In my opinion, you will never have enough reference material, and you will never be able to answer every question off the top of your head.
I am also somewhat new to the field, although I have nearly 10 years as a control systems engineer, and a few years as an industrial electrician apprentice before that, I still am constantly refreshing my knowledge. The rate at which the technology changes is stagering, and to keep on top of things you need a good resource network. Periodicals (Control engineering magazine comes to mind) have a lot of information and past issues online. You can sign up for their newsletters and once a week or so they will send out emails with articals, both new and old that will give you a random busrt of relevant inspiration, or make you remember something you have been applying out of instinct.
Liptak's is invaluable, but won't keep you up to date, and will put you to sleep more than once. They are a really good shelf reference though.

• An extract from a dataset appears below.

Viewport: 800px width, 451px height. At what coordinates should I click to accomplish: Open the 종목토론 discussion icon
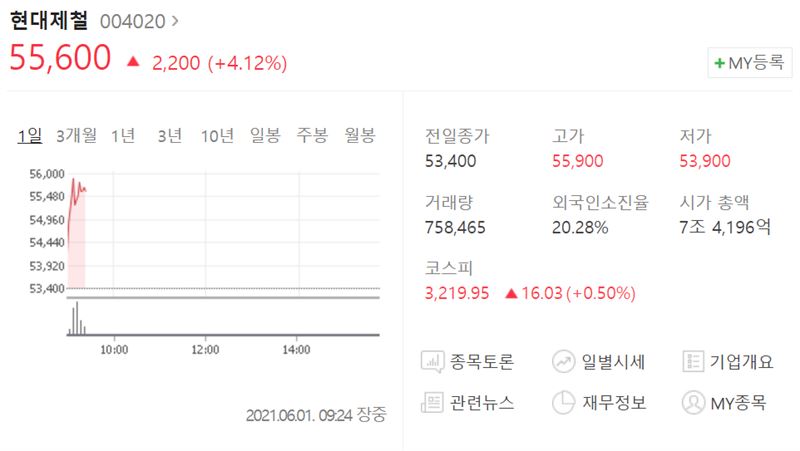(432, 362)
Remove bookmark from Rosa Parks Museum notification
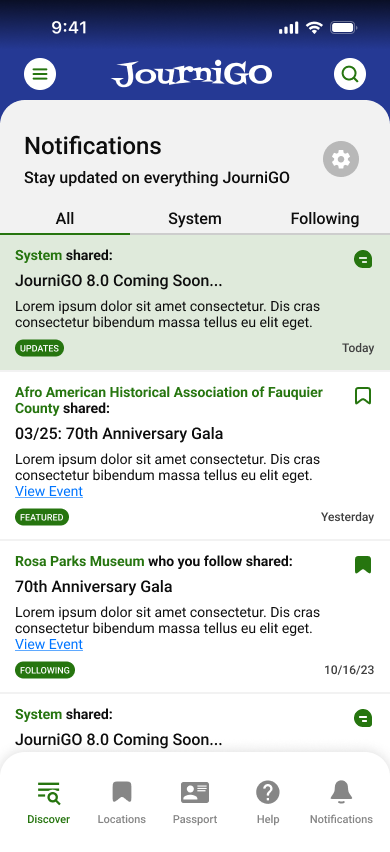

I would suggest you start by getting to know the processes you work with intimately, read up on the controls used and their functions outside of the obvious application, both the theoretical controls and the hardware. Look at applications of that hardware outside of your field, Google will help with this. As JLSeagull said manuals can be really helpful. The manual for the Watlow 96 series controller got me through my first 6 months of PID tuning and programming in real life, and I still have a copy of it on my computer.
After you know your processes well enough to shoot answers at your boss, start going outside of that realm and look for relevant things you can bring in.
Also if you don't have a lot of experience with hands on get out on the wrenches for a while, tune some loops by hand, basically spend some time getting your hands dirty in the field. Nothing beats field work for getting to know your processes.